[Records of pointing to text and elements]
>>

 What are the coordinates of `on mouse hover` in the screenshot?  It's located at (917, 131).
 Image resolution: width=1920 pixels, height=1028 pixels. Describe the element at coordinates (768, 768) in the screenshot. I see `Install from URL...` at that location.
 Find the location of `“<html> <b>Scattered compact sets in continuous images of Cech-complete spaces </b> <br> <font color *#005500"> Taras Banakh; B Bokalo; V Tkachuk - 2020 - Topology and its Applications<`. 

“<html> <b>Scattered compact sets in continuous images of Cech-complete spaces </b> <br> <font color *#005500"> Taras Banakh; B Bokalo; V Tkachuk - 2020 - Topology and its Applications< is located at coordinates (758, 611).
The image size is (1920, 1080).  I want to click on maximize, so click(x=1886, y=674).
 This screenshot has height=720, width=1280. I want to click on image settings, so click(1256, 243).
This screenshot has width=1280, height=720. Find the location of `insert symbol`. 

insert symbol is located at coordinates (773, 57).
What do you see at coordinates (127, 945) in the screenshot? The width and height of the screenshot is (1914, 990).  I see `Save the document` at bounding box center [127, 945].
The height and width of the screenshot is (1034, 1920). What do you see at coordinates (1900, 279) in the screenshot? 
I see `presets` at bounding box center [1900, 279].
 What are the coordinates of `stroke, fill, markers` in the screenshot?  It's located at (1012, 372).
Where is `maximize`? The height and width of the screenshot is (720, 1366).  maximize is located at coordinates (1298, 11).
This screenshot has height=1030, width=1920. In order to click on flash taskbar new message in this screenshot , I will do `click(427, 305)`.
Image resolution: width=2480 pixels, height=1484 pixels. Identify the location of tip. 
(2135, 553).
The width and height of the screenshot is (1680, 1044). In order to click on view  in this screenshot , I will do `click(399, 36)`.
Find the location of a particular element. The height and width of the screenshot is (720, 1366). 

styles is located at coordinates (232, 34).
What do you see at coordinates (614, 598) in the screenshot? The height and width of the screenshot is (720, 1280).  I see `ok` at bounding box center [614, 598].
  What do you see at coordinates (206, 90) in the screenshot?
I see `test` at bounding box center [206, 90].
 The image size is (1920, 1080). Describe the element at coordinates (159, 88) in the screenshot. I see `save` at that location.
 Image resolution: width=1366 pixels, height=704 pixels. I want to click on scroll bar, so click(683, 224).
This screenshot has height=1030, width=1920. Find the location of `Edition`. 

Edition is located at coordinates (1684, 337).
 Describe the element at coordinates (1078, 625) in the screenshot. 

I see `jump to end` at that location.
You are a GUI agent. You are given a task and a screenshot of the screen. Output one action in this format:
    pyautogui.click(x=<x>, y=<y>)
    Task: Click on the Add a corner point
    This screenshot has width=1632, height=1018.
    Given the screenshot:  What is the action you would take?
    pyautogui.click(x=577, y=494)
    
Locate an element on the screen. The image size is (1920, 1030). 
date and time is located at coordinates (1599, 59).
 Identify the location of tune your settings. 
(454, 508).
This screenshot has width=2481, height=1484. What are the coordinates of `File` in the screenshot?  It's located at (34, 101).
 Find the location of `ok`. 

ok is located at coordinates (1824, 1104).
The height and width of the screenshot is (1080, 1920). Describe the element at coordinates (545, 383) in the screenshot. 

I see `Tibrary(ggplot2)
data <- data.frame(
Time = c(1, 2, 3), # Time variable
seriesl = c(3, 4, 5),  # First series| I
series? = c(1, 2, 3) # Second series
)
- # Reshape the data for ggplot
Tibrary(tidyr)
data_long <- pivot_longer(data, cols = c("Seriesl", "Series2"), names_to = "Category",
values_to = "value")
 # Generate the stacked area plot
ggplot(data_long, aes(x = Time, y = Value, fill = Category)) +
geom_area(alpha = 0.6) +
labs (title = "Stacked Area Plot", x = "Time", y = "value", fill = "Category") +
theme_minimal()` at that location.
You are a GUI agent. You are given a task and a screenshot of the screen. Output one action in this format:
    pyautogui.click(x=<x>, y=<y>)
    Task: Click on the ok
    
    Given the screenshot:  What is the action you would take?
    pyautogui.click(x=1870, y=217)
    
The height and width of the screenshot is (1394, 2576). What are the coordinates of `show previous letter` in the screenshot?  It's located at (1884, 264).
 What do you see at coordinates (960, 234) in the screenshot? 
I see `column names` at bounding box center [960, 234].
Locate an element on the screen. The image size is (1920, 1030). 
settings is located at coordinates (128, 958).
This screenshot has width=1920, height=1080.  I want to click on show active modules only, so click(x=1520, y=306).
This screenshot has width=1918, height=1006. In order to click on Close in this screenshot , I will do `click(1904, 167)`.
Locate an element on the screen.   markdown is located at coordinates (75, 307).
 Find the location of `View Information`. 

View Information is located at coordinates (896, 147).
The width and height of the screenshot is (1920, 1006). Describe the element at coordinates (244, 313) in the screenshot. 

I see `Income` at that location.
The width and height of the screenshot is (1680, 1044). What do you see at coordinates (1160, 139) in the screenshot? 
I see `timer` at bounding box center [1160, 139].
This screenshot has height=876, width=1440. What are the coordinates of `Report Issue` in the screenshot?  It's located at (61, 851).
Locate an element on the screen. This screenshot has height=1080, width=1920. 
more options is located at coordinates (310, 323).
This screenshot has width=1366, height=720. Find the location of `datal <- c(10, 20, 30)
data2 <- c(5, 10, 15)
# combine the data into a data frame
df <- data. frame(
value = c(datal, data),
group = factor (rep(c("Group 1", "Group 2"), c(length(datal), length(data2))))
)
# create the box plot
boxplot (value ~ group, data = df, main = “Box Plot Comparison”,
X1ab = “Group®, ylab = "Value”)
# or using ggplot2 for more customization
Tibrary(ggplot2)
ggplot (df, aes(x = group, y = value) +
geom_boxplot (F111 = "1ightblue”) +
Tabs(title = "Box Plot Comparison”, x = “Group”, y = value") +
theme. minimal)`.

<<

* Set task
Please pick out every line in the records above that contains the string "pyautogui", treating uppercase and lowercase as different, and copy each of those lines.

* Output of the exercise
    pyautogui.click(x=<x>, y=<y>)
    pyautogui.click(x=577, y=494)
    pyautogui.click(x=<x>, y=<y>)
    pyautogui.click(x=1870, y=217)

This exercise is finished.